## WHAT YOU WILL DO
If pictures appear, leave them out, and return exactly the lines from the one holding "You are a computer-use agent. Viewport: 1242px" through the last line of the listing below.
═══ TASK DATA
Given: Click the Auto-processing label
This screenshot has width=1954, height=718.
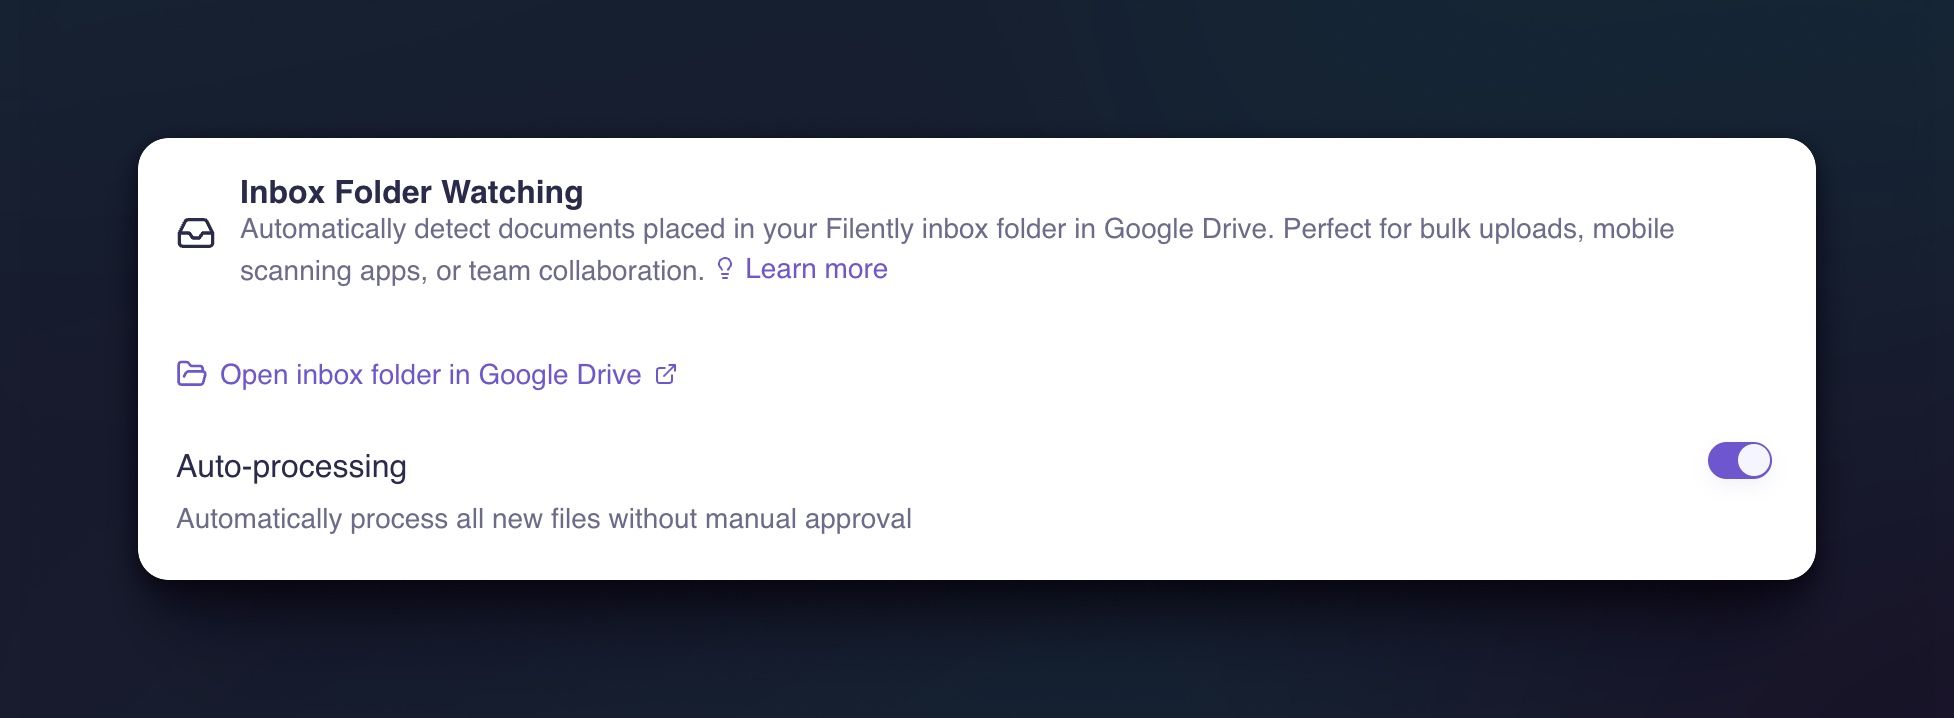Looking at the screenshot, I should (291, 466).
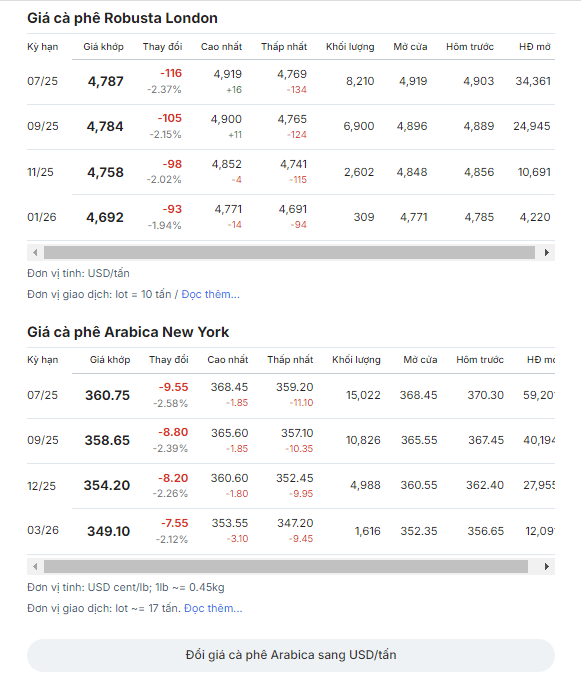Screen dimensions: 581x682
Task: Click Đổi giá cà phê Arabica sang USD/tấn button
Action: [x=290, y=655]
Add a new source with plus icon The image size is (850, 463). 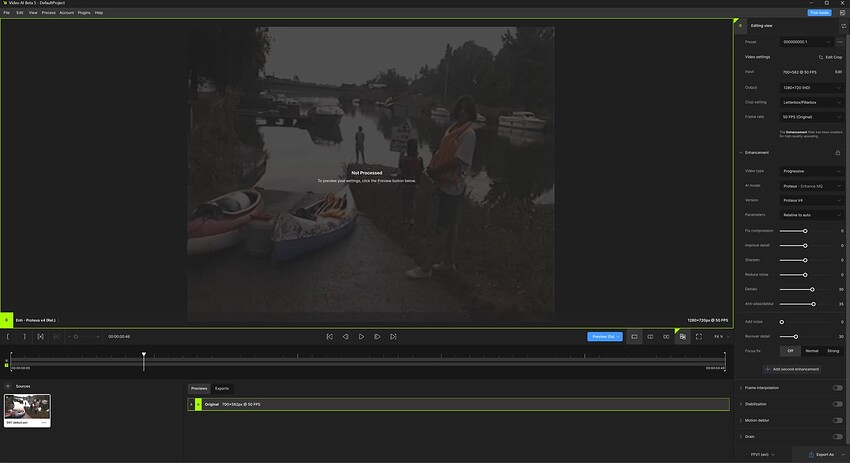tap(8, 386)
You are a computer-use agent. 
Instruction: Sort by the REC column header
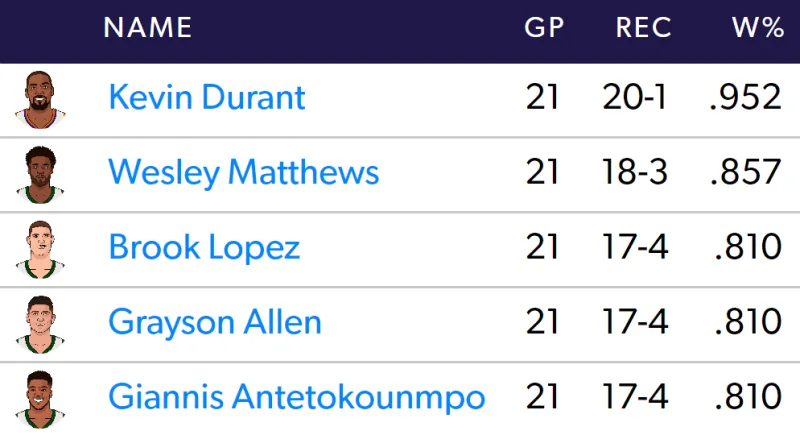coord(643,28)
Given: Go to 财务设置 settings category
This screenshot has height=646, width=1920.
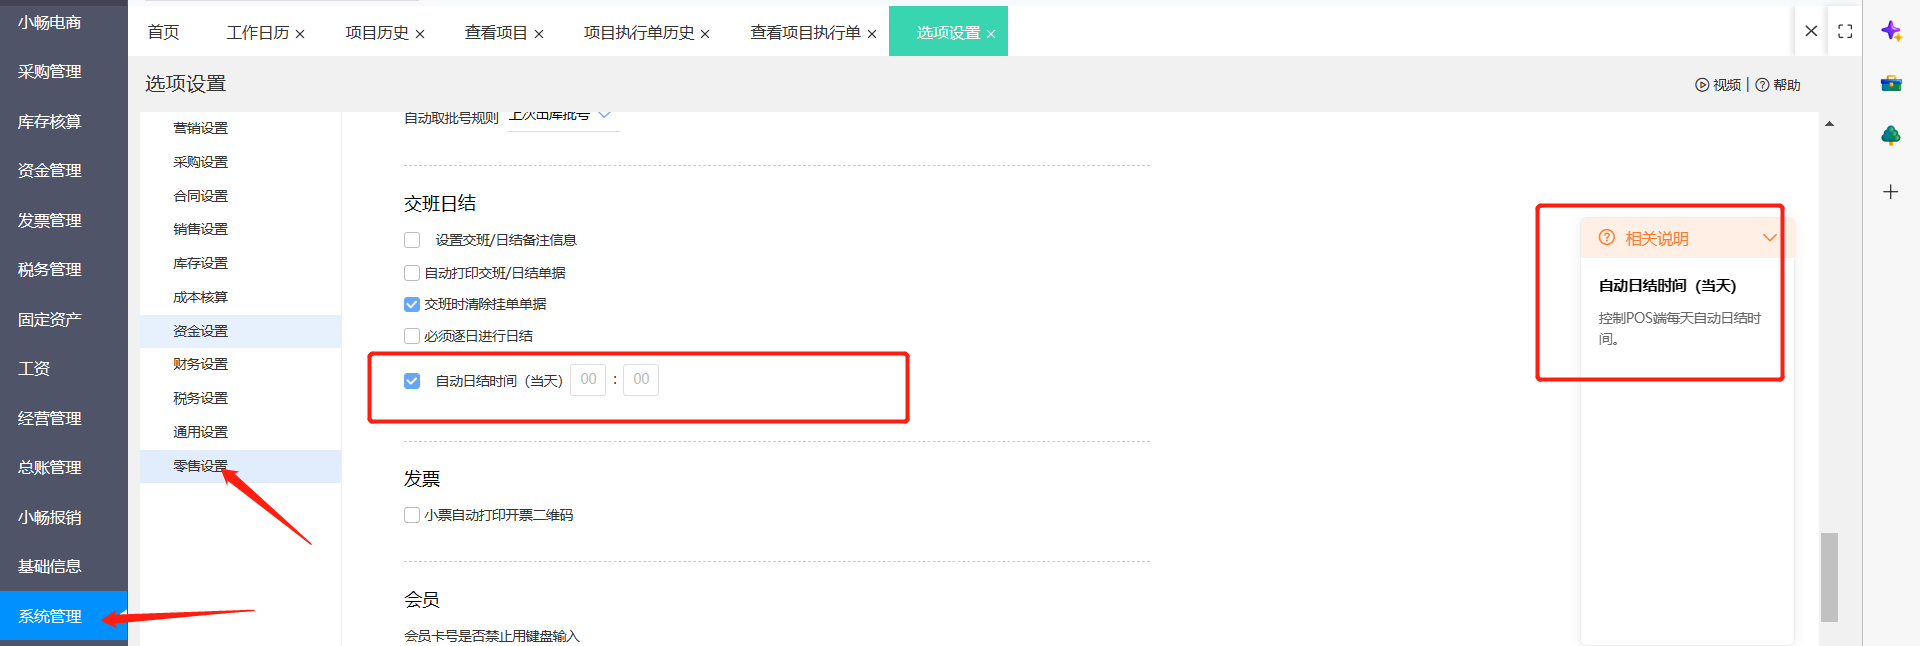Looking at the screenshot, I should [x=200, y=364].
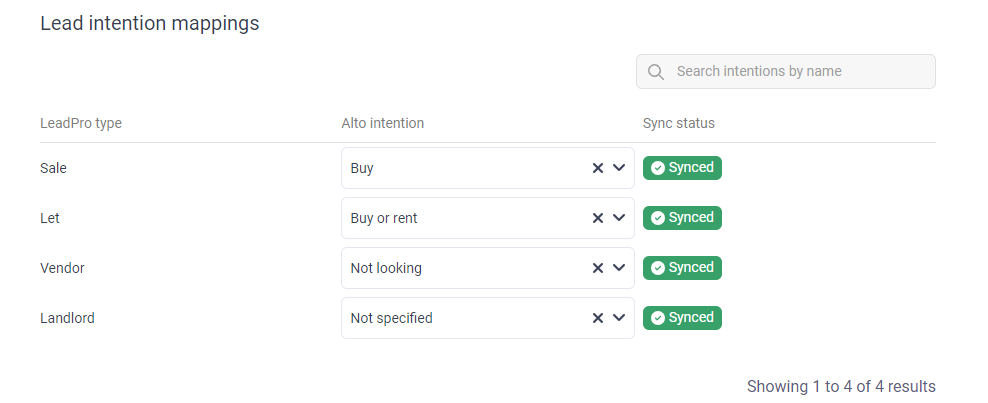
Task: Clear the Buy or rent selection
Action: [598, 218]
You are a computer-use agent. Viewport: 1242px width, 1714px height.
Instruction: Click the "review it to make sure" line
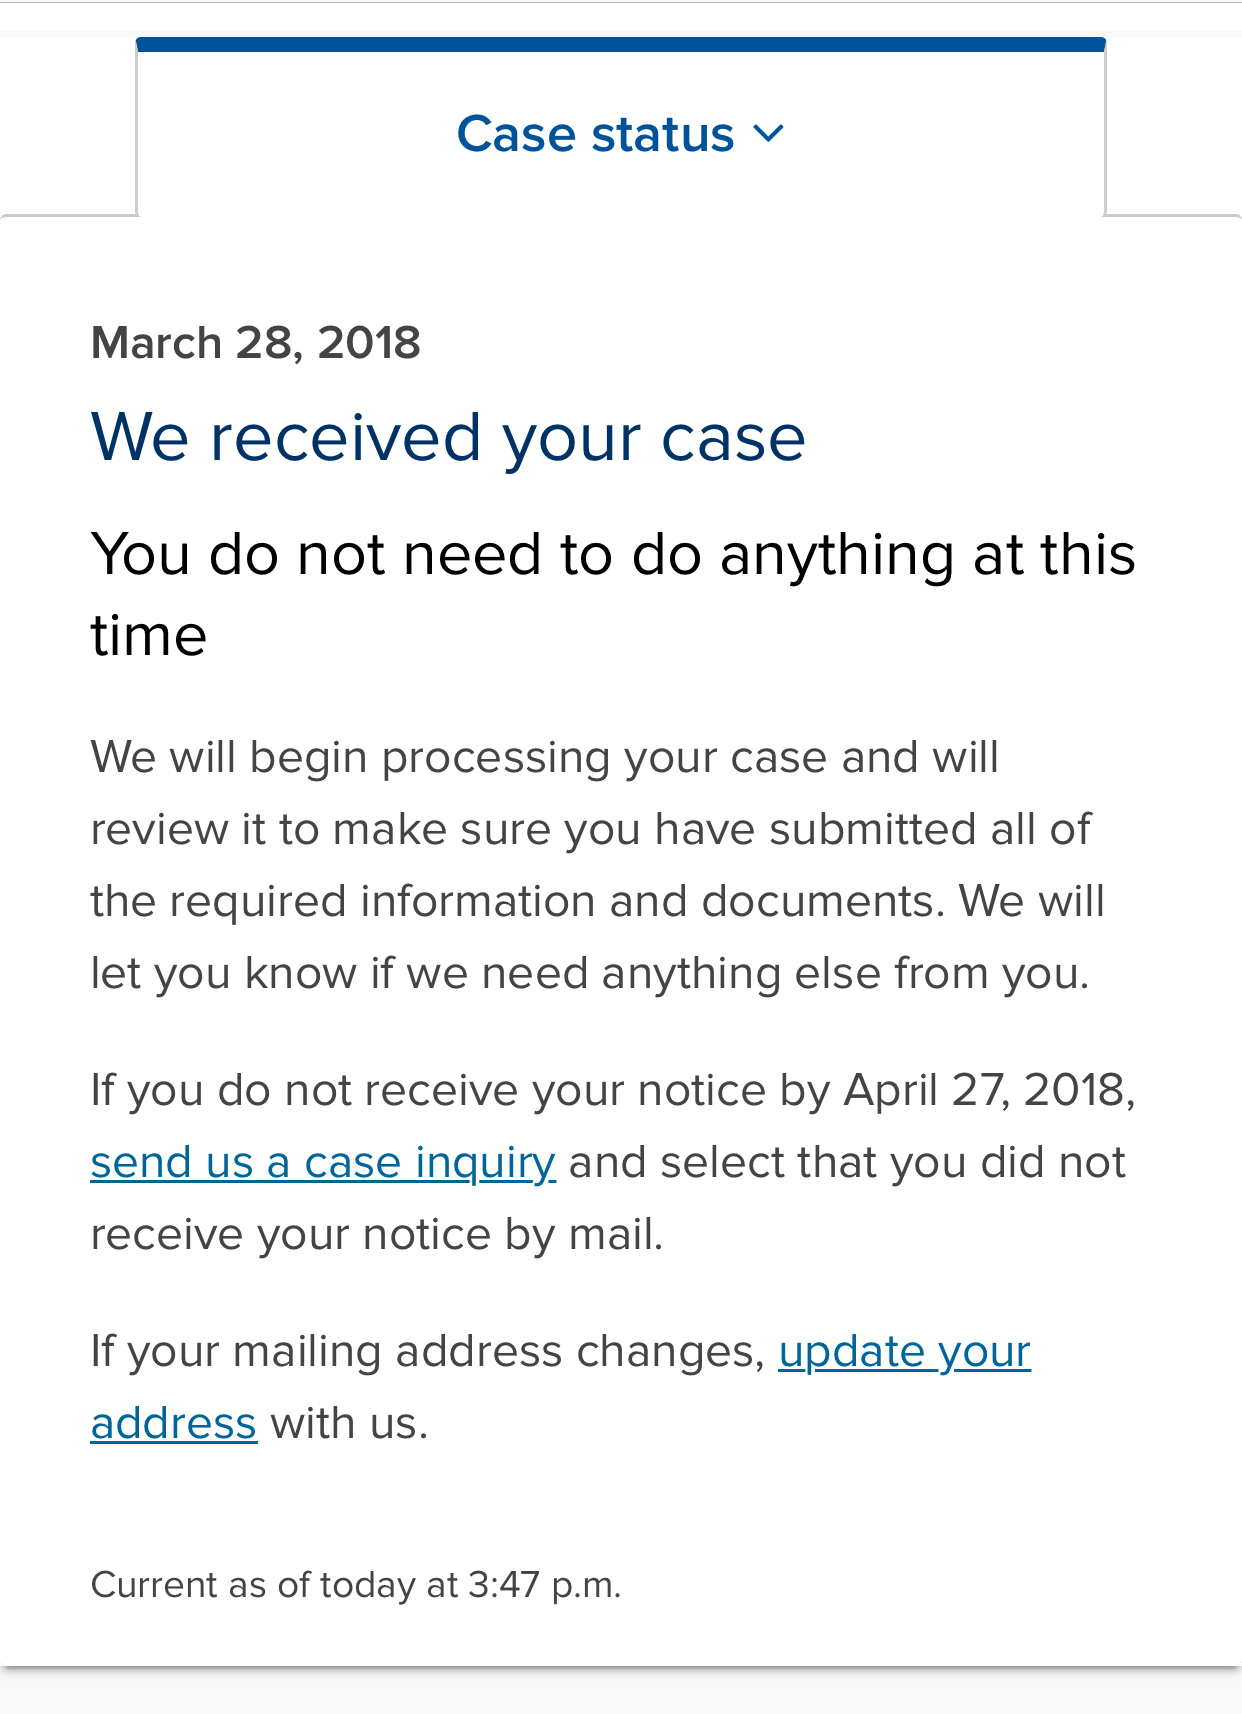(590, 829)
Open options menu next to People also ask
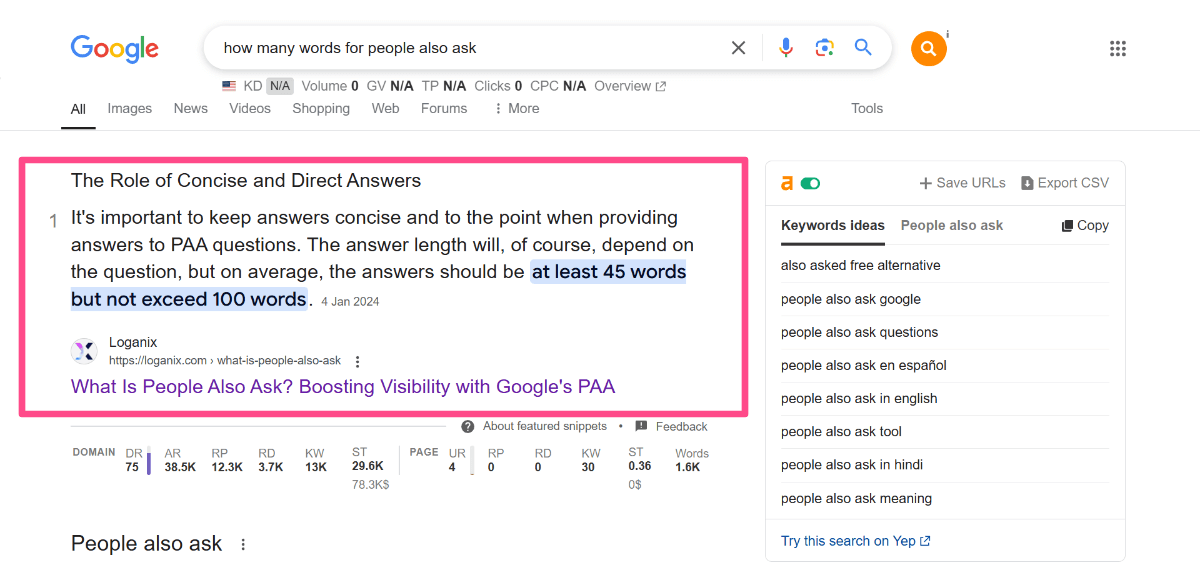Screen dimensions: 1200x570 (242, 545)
══════
## TASK OUTPUT
You are a computer-use agent. Viewport: 1242px width, 1714px height.
Instruction: Click the "review it to make sure" line
(590, 829)
Open options menu next to People also ask
Screen dimensions: 1200x570 (242, 545)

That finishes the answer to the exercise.